# What is expected
Transcribe exactly the lines from the one containing "The image size" through the end of the data, both included. Leave out pictures.

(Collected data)
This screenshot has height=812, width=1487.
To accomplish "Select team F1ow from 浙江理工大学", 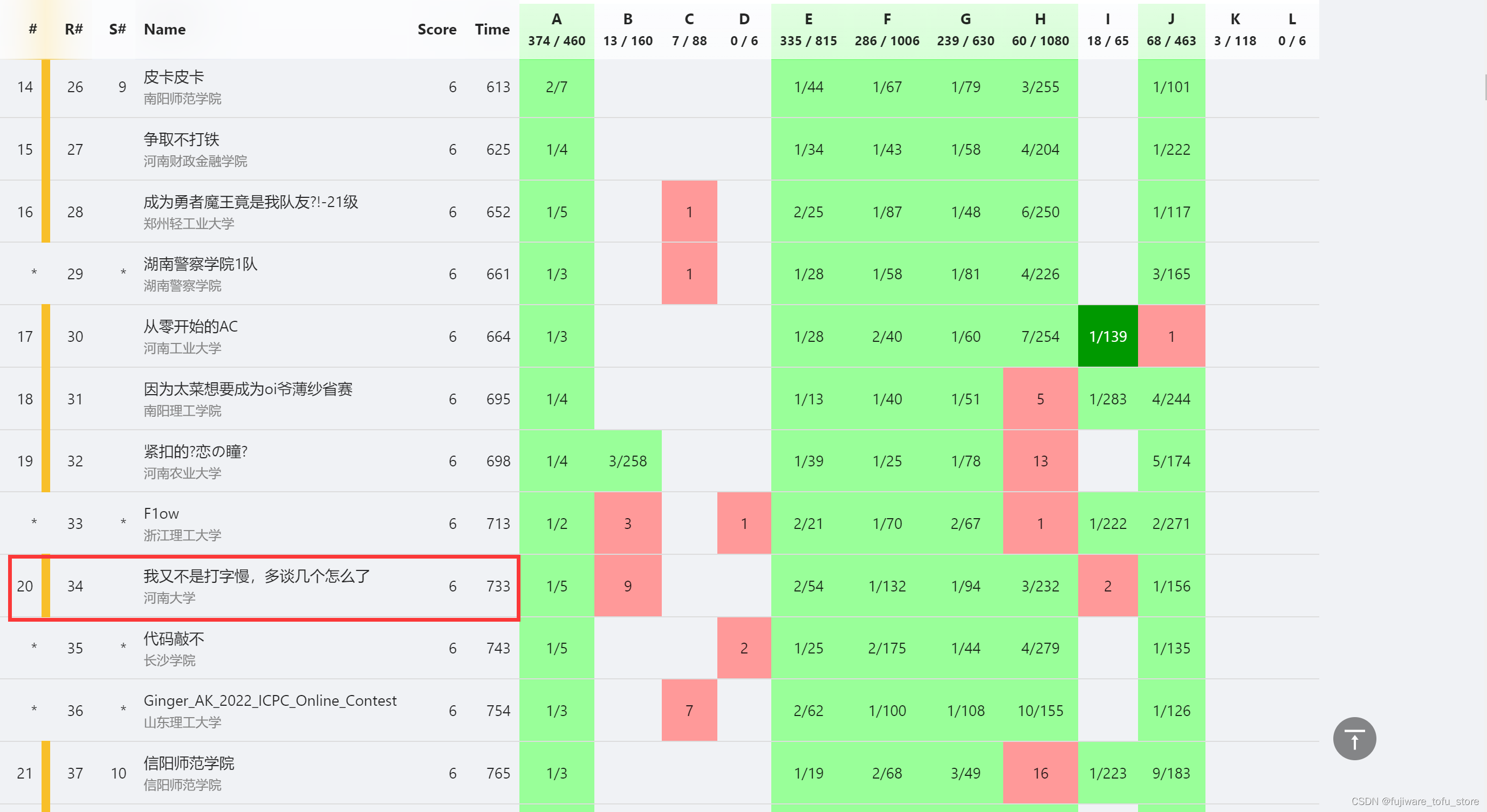I will [161, 514].
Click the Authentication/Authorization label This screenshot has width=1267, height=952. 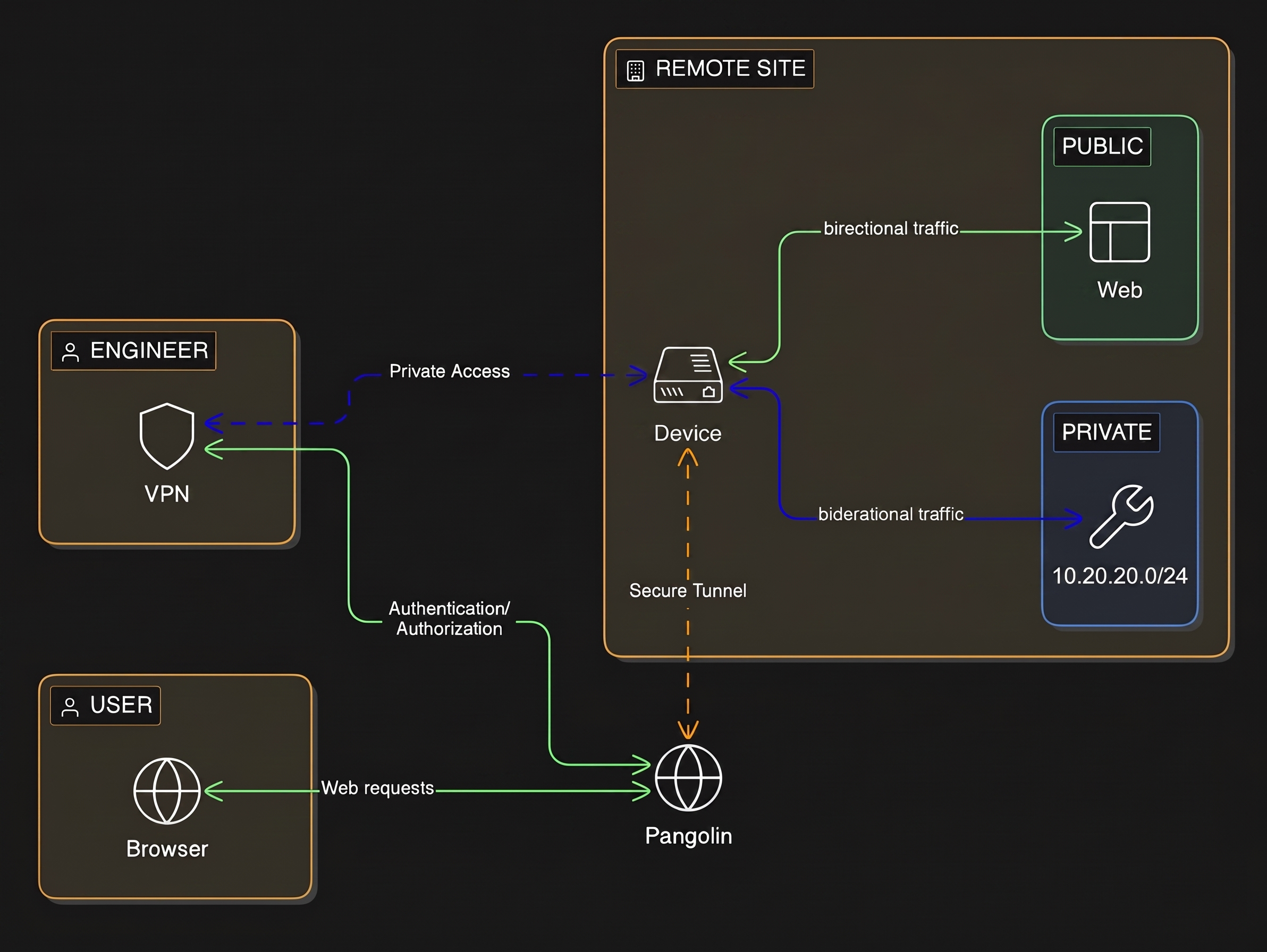pyautogui.click(x=450, y=618)
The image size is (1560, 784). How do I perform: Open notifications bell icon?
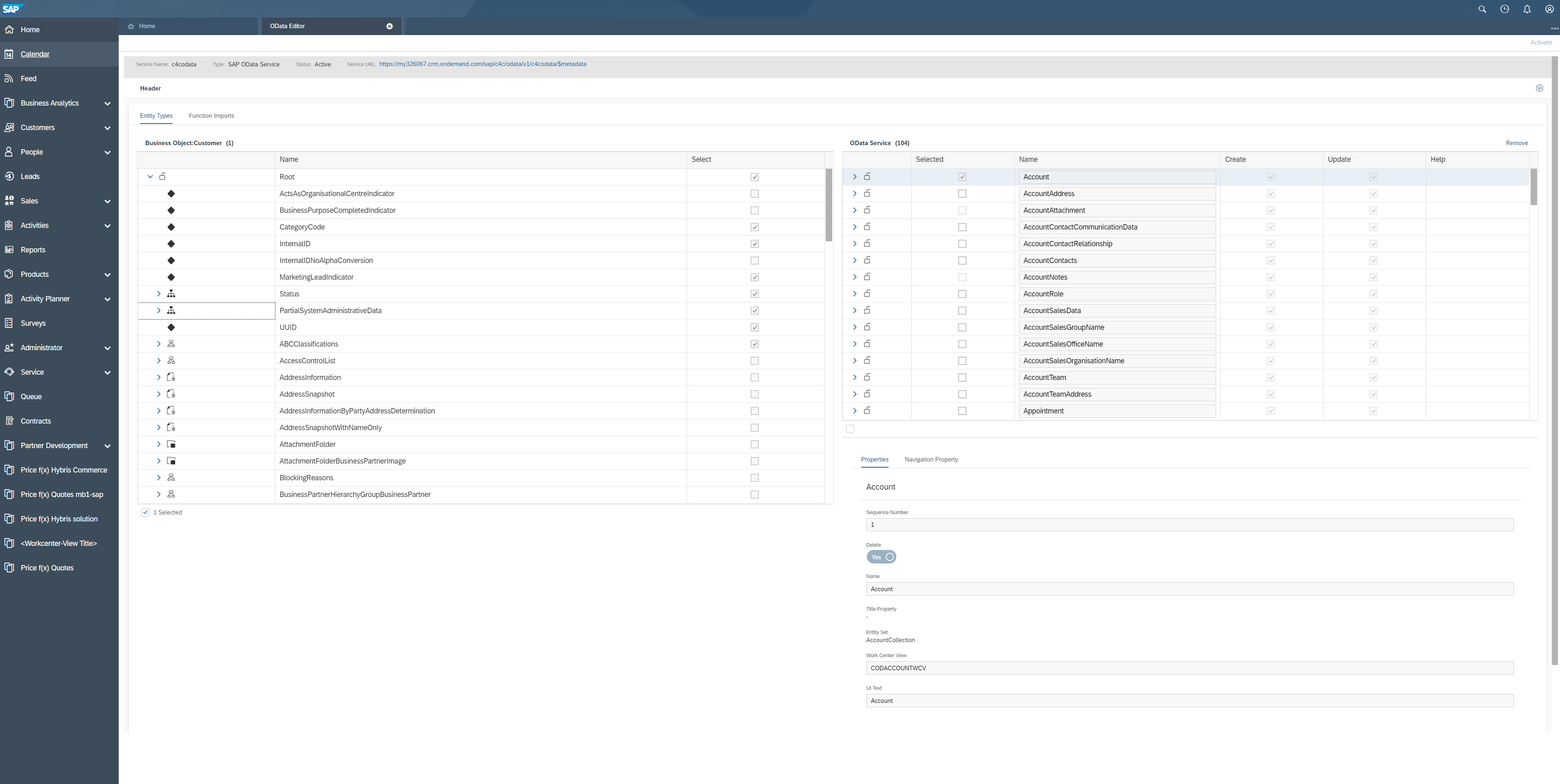click(x=1527, y=9)
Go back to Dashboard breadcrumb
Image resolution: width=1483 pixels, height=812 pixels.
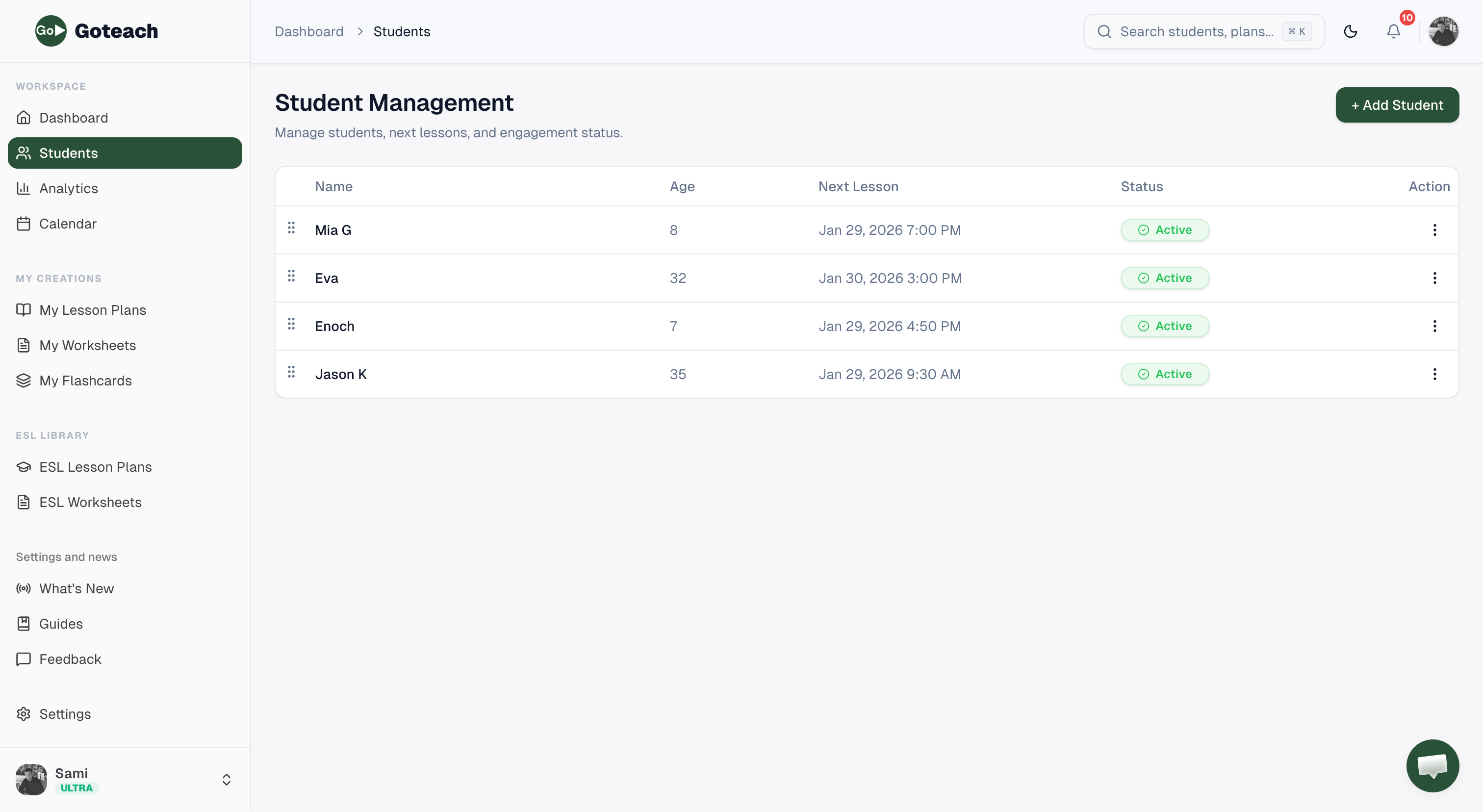pos(308,32)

# Output below
The image size is (1560, 784). How do I perform: Open notifications bell icon?
click(x=1527, y=9)
Go back to Dashboard breadcrumb
Image resolution: width=1483 pixels, height=812 pixels.
pos(308,32)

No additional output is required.